#### [Exercise tasks]
[A] In the passage on semantic networks, list the fields in which semantic networks are said to be used.
[B] Revise the passage on semantic networks by changing "everyday" to "ordinary", then write out everything from "Cyc: Cyc is" down to "and their relationships.".

#### [Excerpted text]
Uses: They are used in natural language processing, cognitive science, and knowledge representation. They help in understanding and modelling how human beings process and structure knowledge.

Open access products based on semantic networks provide access to knowledge and data in various domains. Here are some examples:

Wikidata: Wikidata is an open knowledge base that uses a semantic network to store structured data about a wide range of topics, including people, places, and concepts. It serves as a central hub for linked data and is used by Wikipedia and other projects.

DBpedia: DBpedia is a project that extracts structured information from Wikipedia and represents it as a semantic network. It provides structured data about people, places, and things described in Wikipedia articles.

Linked Open Data Cloud: The Linked Open Data (LOD) Cloud is a collection of linked datasets from various sources that are interconnected through semantic relationships. These datasets cover diverse domains, such as culture, science, government, and more.

Freebase (Now part of Wikidata): Freebase was a community-driven knowledge graph that aimed to organize information about the world's people, places, and things. It was acquired by Google and later contributed to Wikidata.

YAGO: YAGO (Yet Another Great Ontology) is a knowledge base and ontology that contains information about millions of entities and their relationships, making it suitable for tasks like entity linking and knowledge retrieval.

WordNet: WordNet is a lexical database of the English language that is structured as a semantic network of words and their relationships, including synonyms, hypernyms (is-a relationships), and hyponyms.

SNOMED CT: SNOMED CT (Systematized Nomenclature of Medicine - Clinical Terms) is a comprehensive clinical terminology and ontology that represents relationships between medical concepts, making it valuable for healthcare informatics.

Linked Data from Government Sources: Various government agencies and organizations worldwide publish linked open data, including information about government services, statistical data, and geographic information.

BabelNet: BabelNet is a multilingual semantic network that connects words, phrases, and concepts in multiple languages, providing a valuable resource for natural language processing and machine translation.

Cyc: Cyc is a knowledge base and ontology that aims to capture common-sense knowledge about the world. It includes information about everyday concepts and their relationships.

Differences and Similarities

Common Ground: Both ontologies and semantic networks are used to represent knowledge, but they do so in slightly different ways. Ontologies are more rigid in structure and are concerned with formalizing the types of objects and their interrelations in a domain, while semantic networks are often more flexible and visually oriented.

Saved entries:
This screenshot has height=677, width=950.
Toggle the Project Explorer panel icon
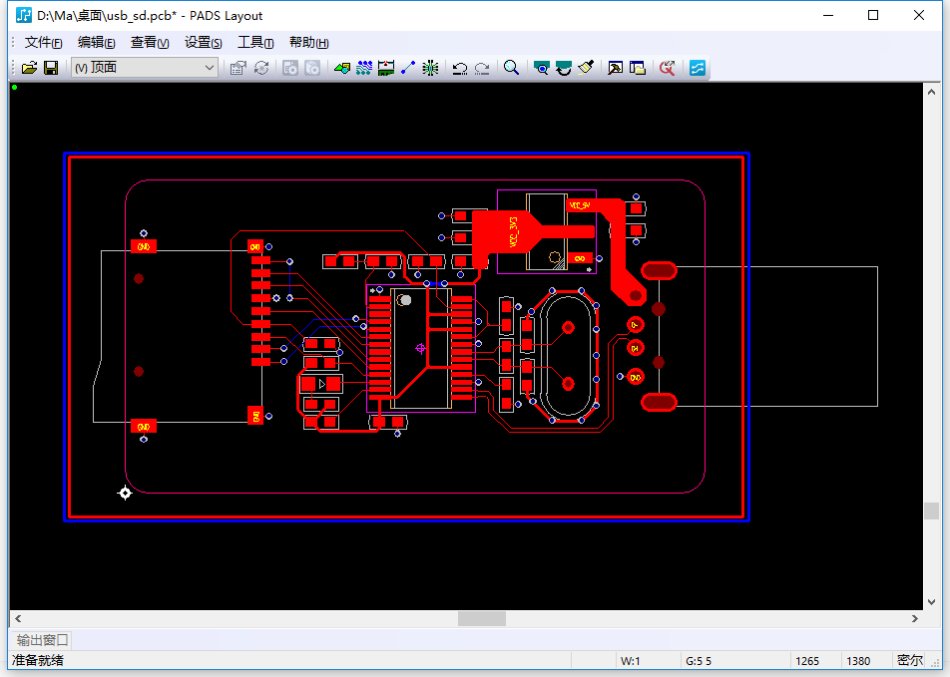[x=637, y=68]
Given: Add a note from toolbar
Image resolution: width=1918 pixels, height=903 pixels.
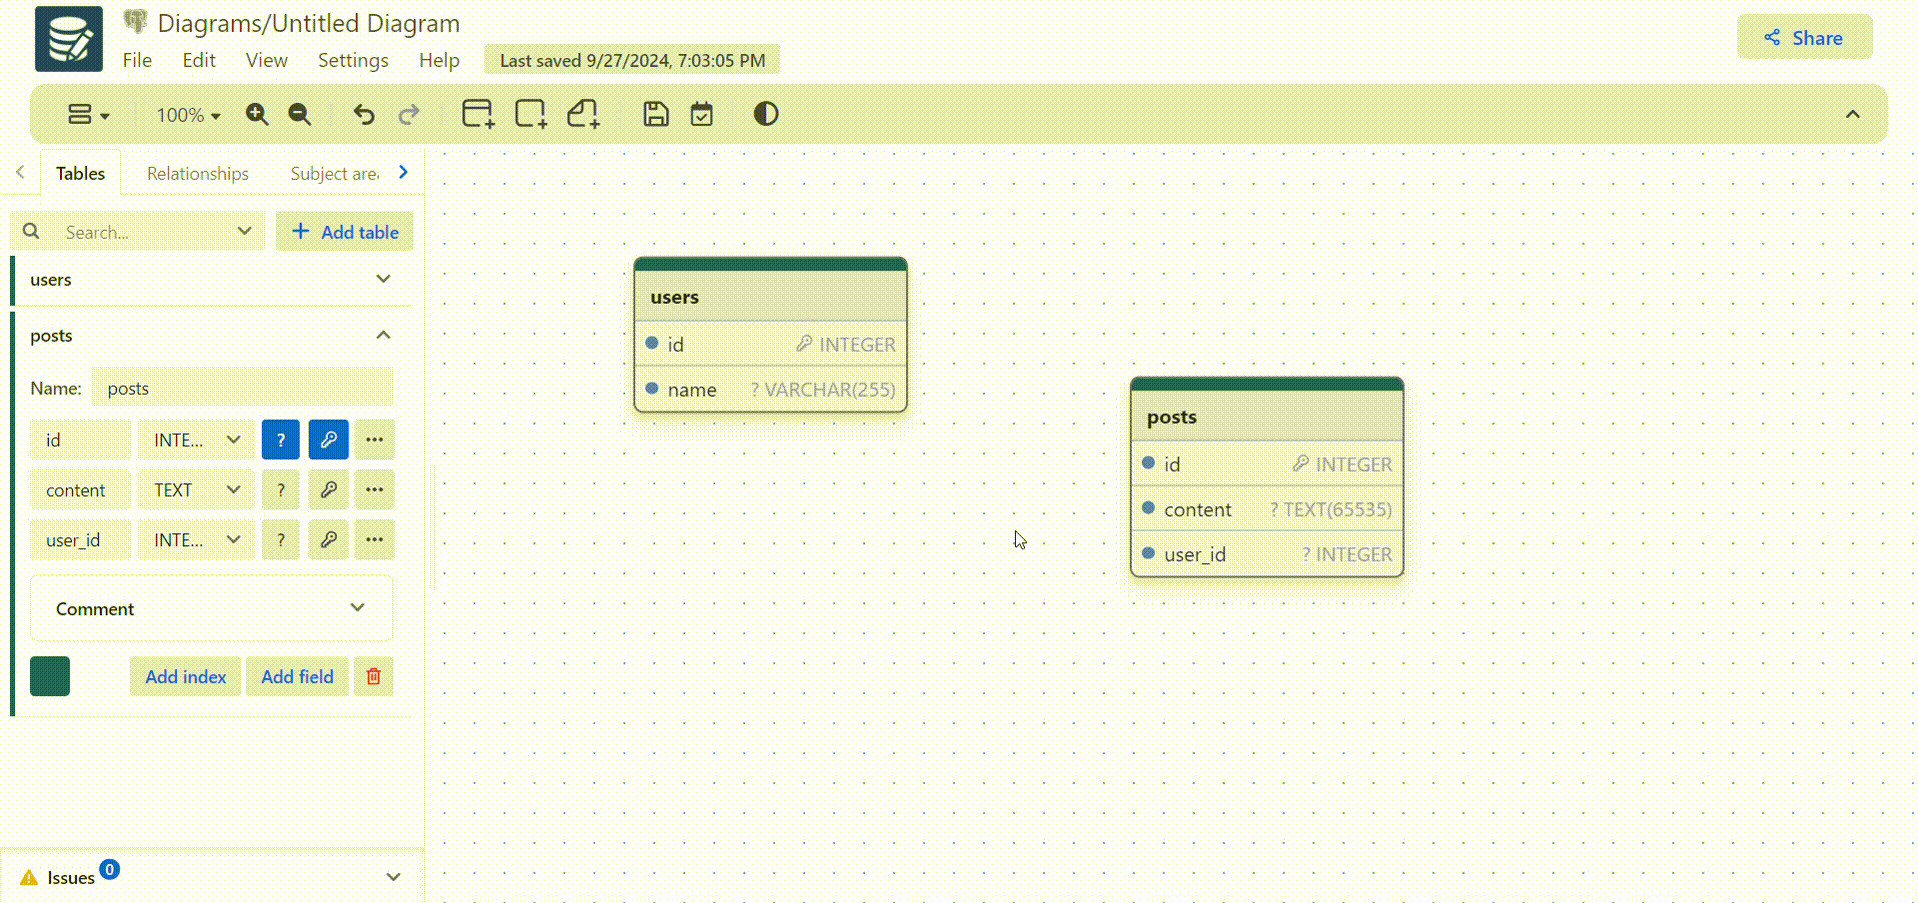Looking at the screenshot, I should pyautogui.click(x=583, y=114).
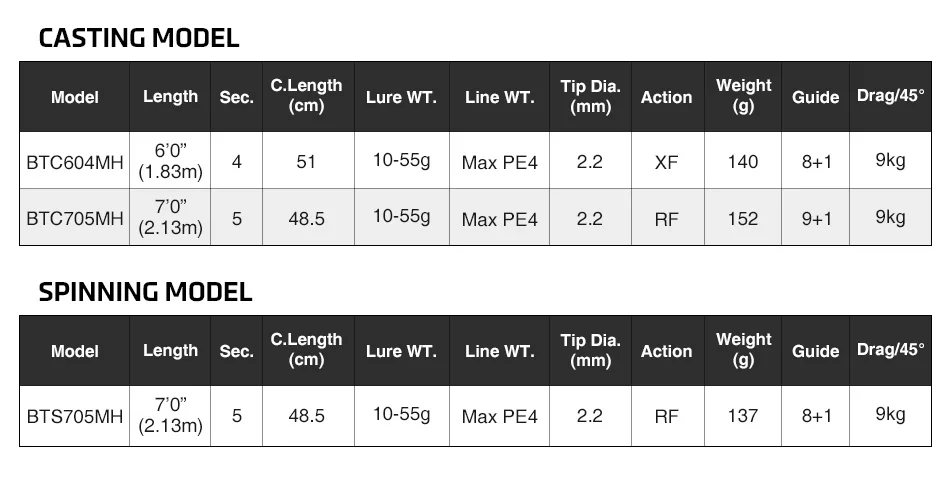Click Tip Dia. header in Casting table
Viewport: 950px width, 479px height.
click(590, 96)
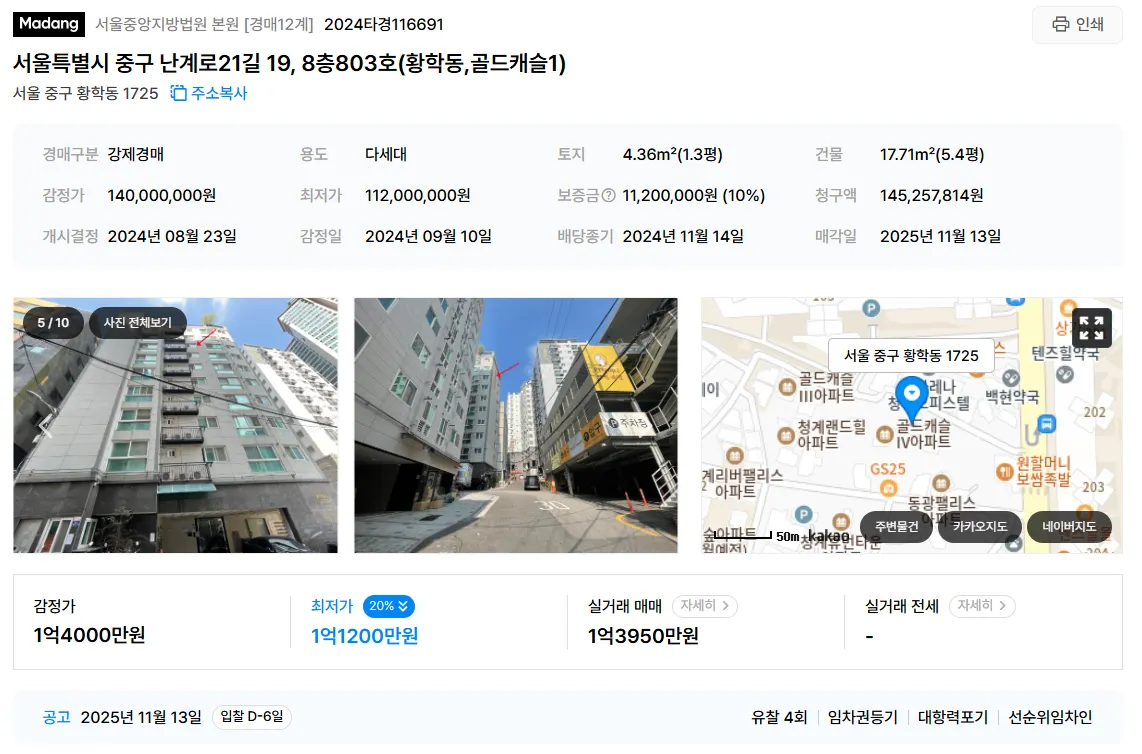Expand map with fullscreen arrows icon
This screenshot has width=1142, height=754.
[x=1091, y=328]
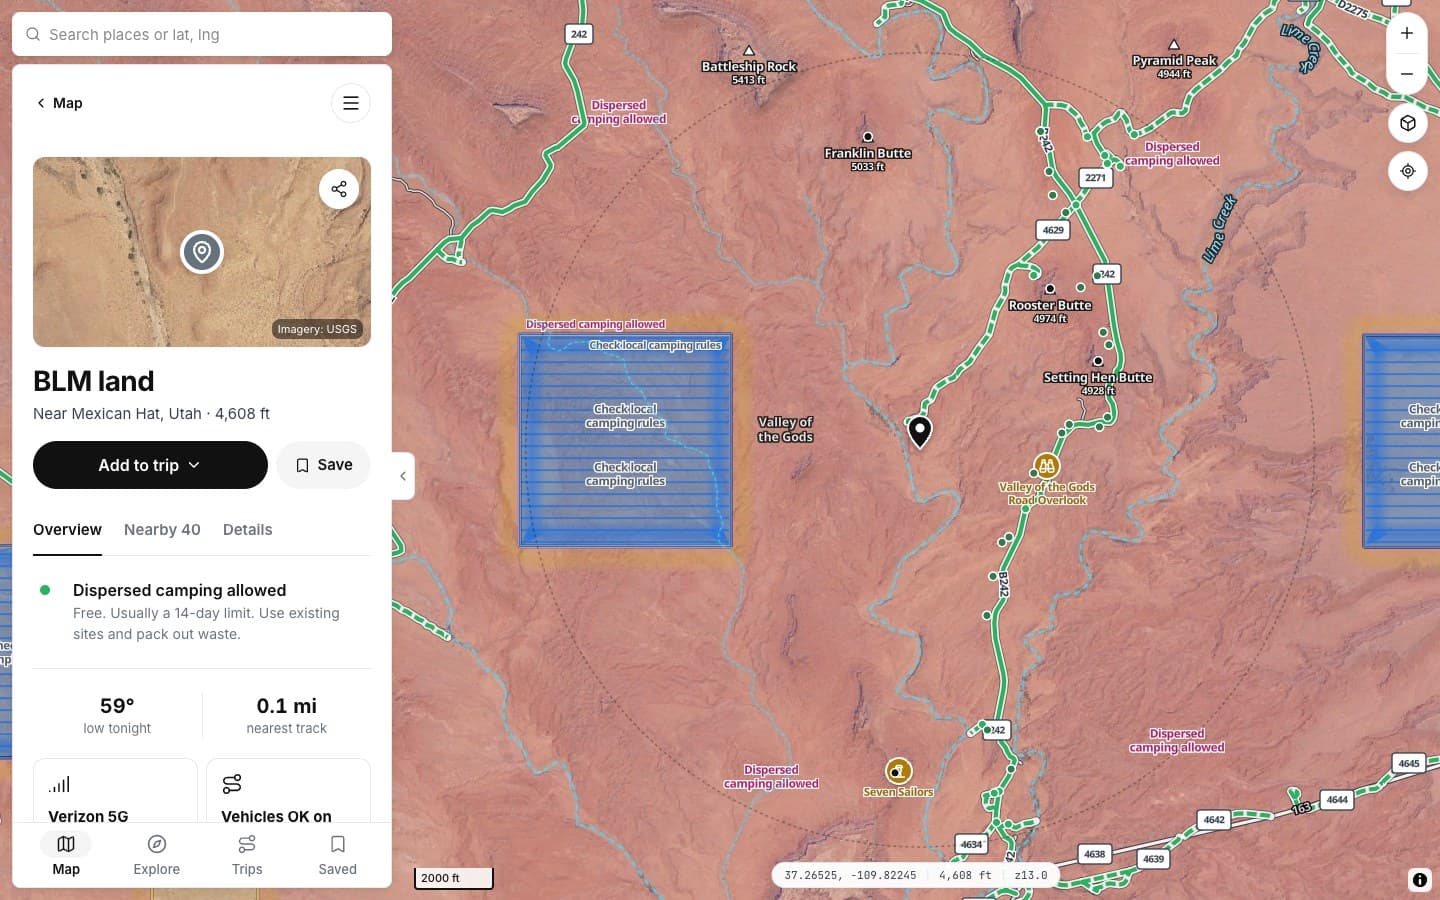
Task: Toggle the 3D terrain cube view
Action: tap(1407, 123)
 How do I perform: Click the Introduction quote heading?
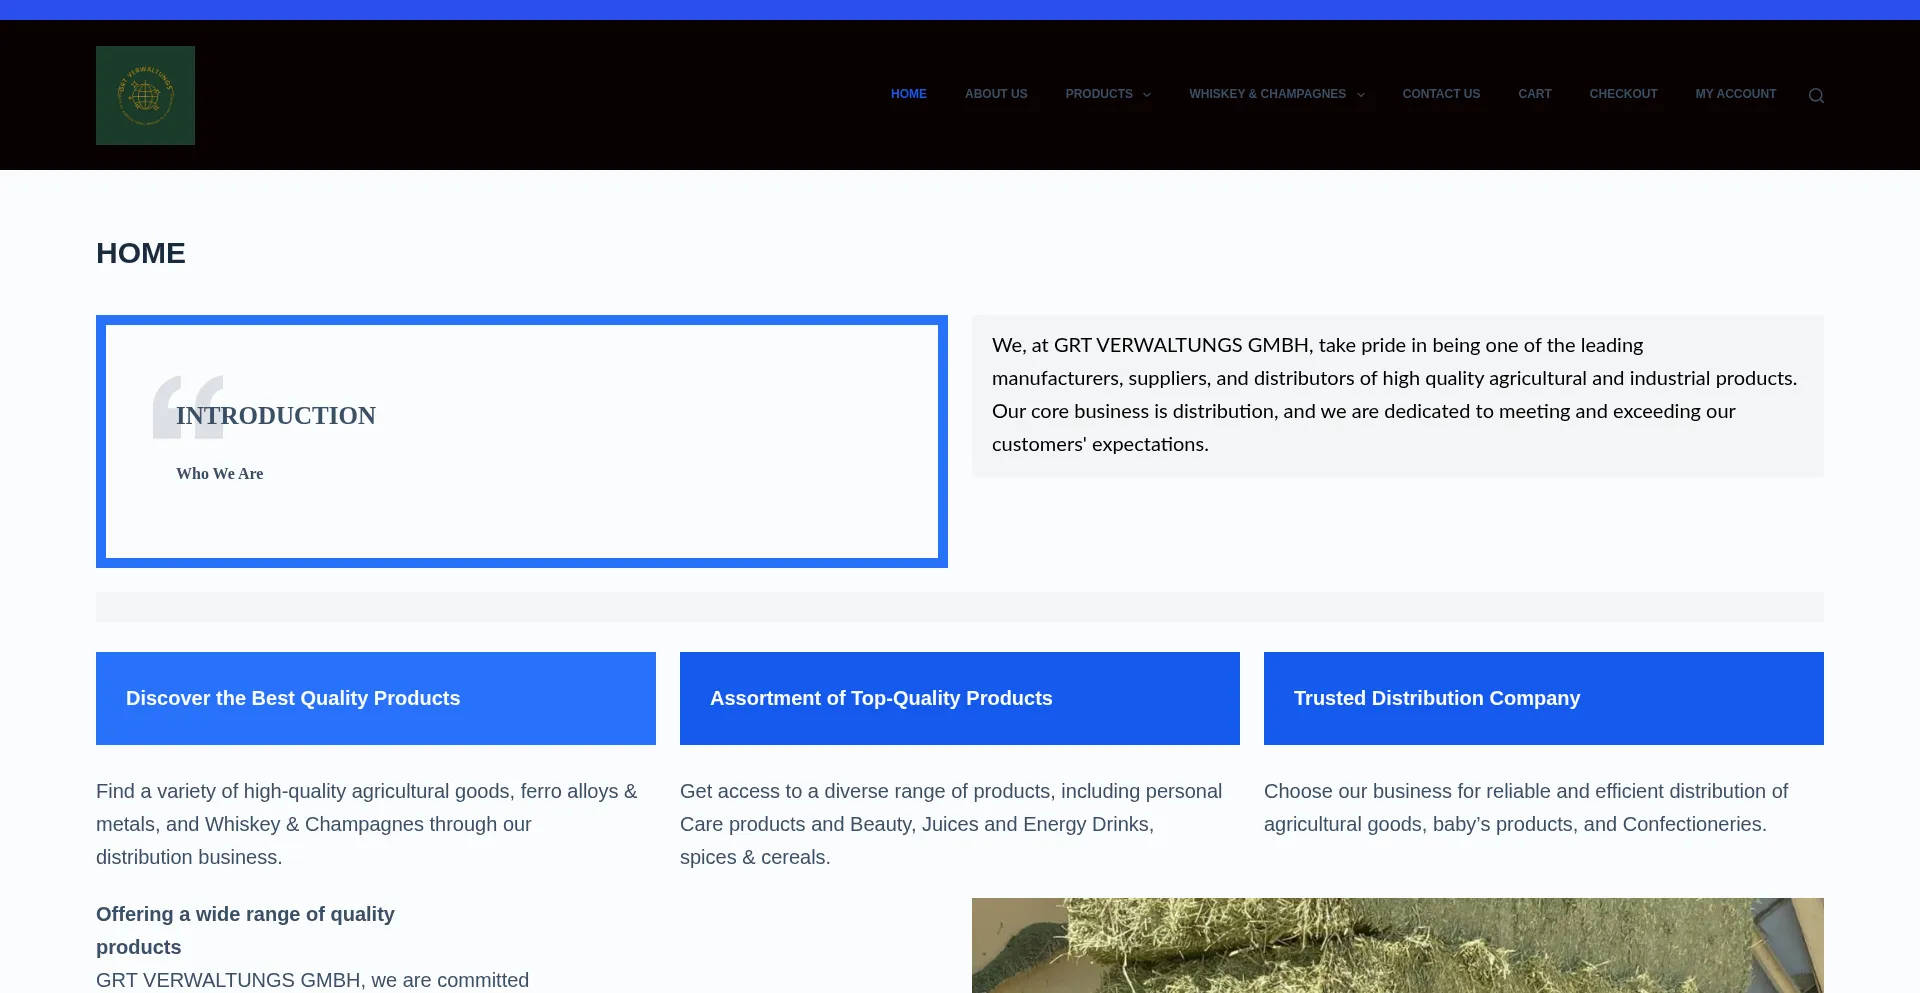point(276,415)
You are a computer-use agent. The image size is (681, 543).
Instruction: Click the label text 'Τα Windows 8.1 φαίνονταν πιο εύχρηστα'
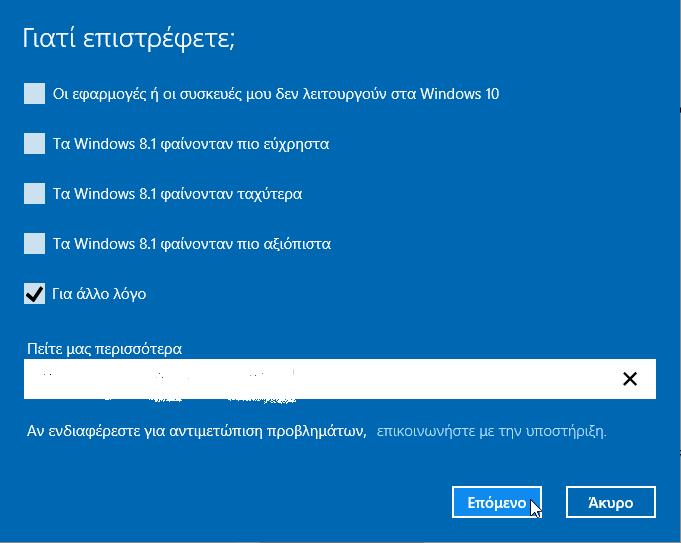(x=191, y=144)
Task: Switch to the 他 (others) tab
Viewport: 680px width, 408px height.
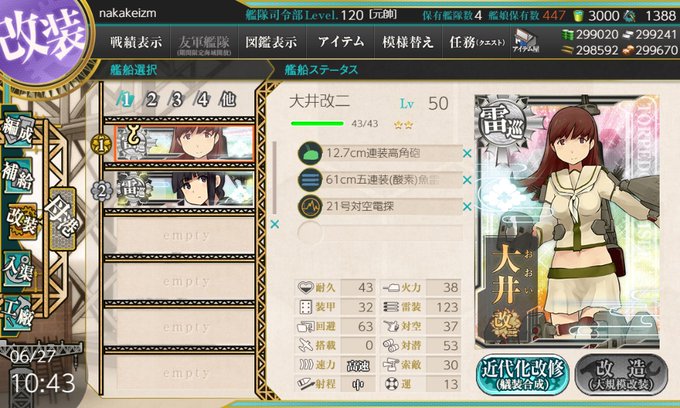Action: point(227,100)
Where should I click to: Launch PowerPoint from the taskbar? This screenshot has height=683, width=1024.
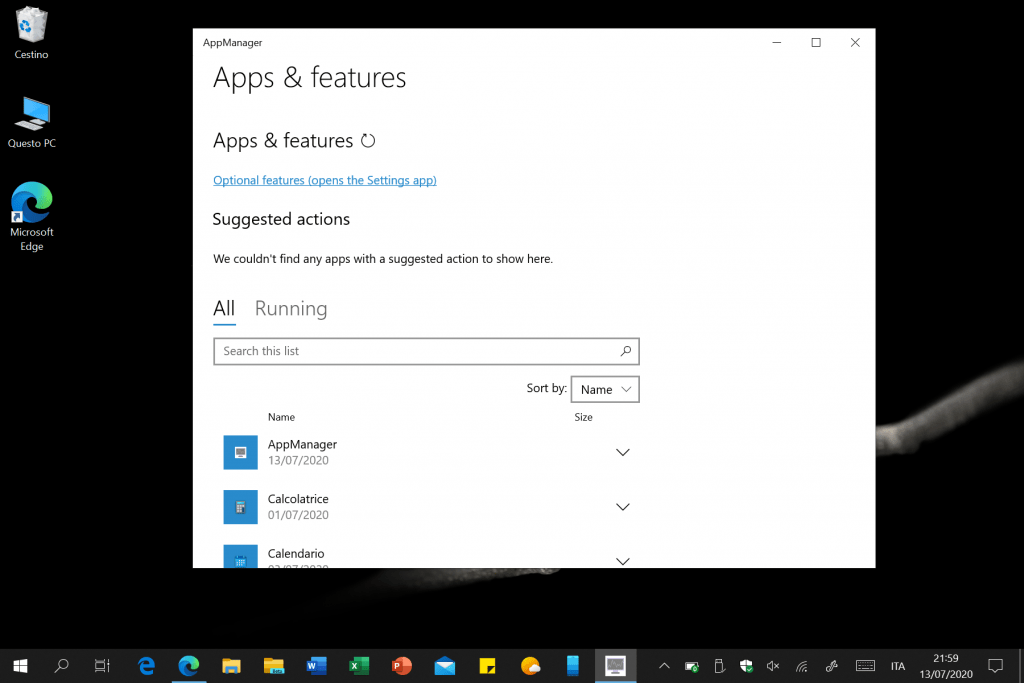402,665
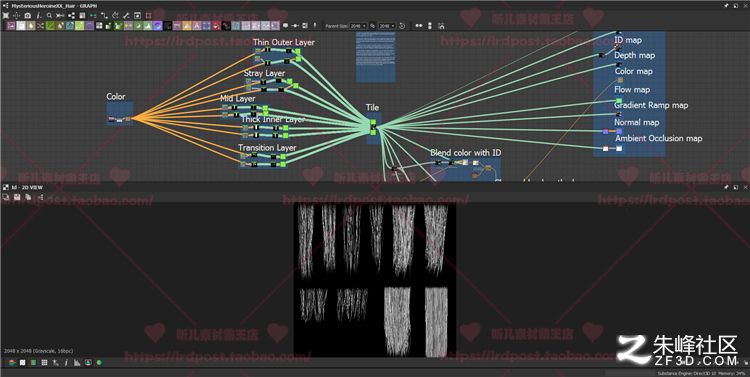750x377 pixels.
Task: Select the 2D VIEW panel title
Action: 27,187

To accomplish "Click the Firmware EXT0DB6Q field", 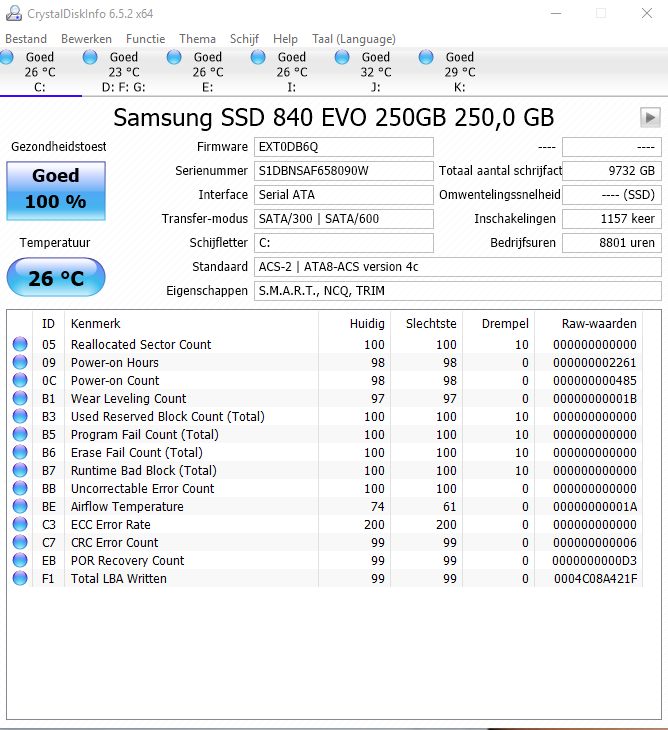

#### [Task results]
[A] Natural language processing, cognitive science, knowledge representation

[B]
Cyc: Cyc is a knowledge base and ontology that aims to capture common-sense knowledge about the world. It includes information about ordinary concepts and their relationships.